Pacin’ Parson to walk for blindness research

Don Stevenson, Auburn’s Pacin’ Parson, vows to complete a 100-mile walk so that others may see.

The 83-year-old ultra-marathon walker’s latest adventure will raise awareness and funds for blindness research at the University of Washington Medicine Eye Institute with the support of the Auburn Noon Lions Club.

Stevenson hopes to average 10 miles a day by circling his home course, Game Farm Park, officially starting the walk at 9 a.m. Tuesday, Aug. 13, and finishing at 10 a.m. Saturday, Aug. 31.

For Stevenson, the walk comes as he recovers from surgery for glaucoma. He will cover the miles with the aid of a walker.

Stevenson completed a 400-mile walk in March to raise awareness and funds for Seattle Children’s in a show of gratitude for the work the hospital did in treating his 18-month-old great-grandson, Cash LaRance, who has beaten back kidney cancer.

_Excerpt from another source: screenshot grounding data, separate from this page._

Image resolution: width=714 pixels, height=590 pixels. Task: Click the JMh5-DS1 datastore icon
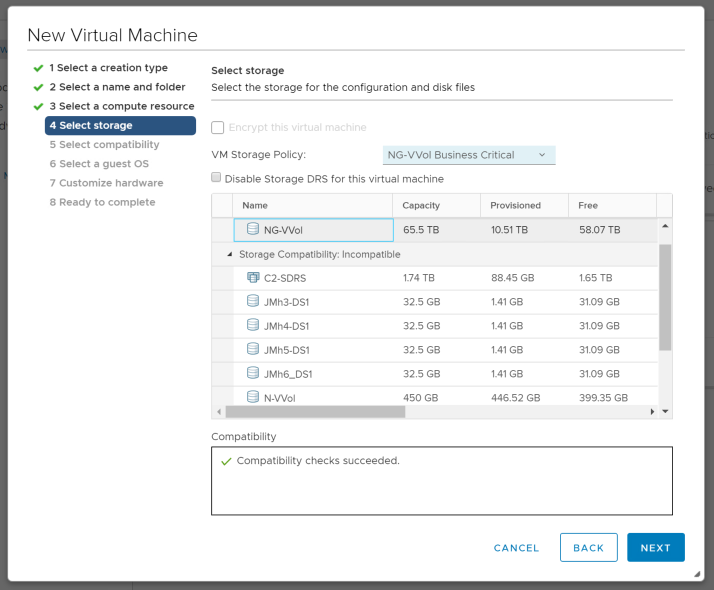point(253,349)
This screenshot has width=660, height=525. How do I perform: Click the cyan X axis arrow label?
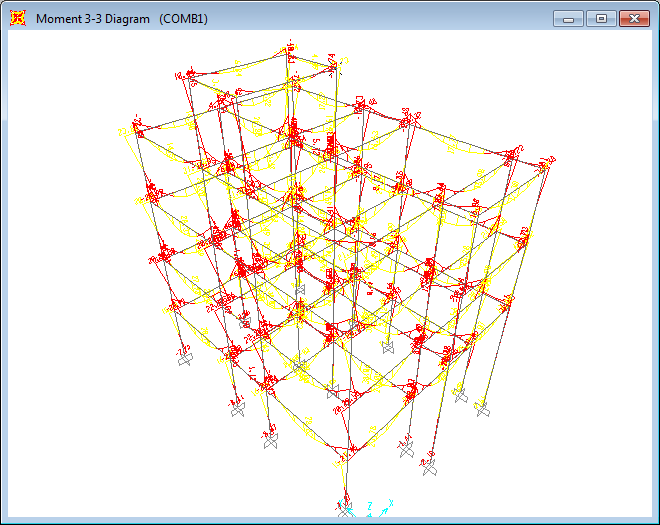coord(391,503)
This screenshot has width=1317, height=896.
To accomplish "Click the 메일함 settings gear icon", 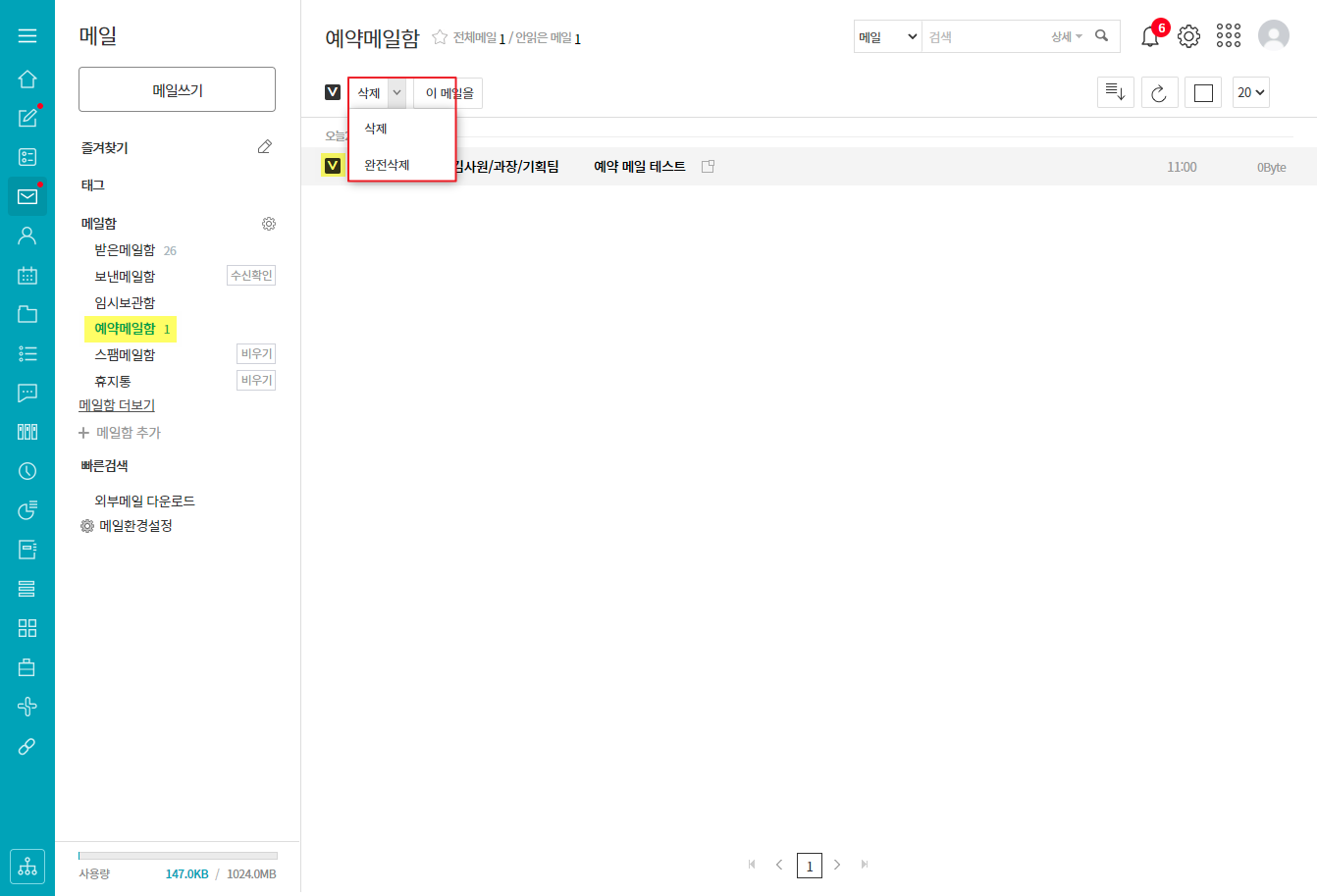I will [269, 224].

Last year he completed a 600-mile local walk to raise awareness and funds for the Fred Hutchinson Cancer Research Center and help the LaRance family cover medical expenses.

Stevenson has walked approximately 60,000 miles, completed 20,000 hours and taken 120 million steps – all for the good of others – since 1998.

Early last year, Stevenson completed a 13,000-mile walk to bring awareness and funds to amyotrophic lateral sclerosis (ALS), a progressive neurodegenerative disease that has no cure.

Stevenson also has: covered 7,600 miles for Alzheimer’s; 20,000 miles for Multiple Sclerosis; 13,000 miles for Huntington’s disease; 2,400 miles for the American Cancer Society; climbed Mount Rainier for the American Lung Association; walked 730 miles for Spina Bifida; and 2,086 miles for blind and special-needs kids.

He made national news when he finished a 3,000-mile benefit walk the Pulmonary Hypertension Association – which took him from Auburn to the PHA headquarters in Silver Spring, Md., in 2015, just shy of his 80th birthday.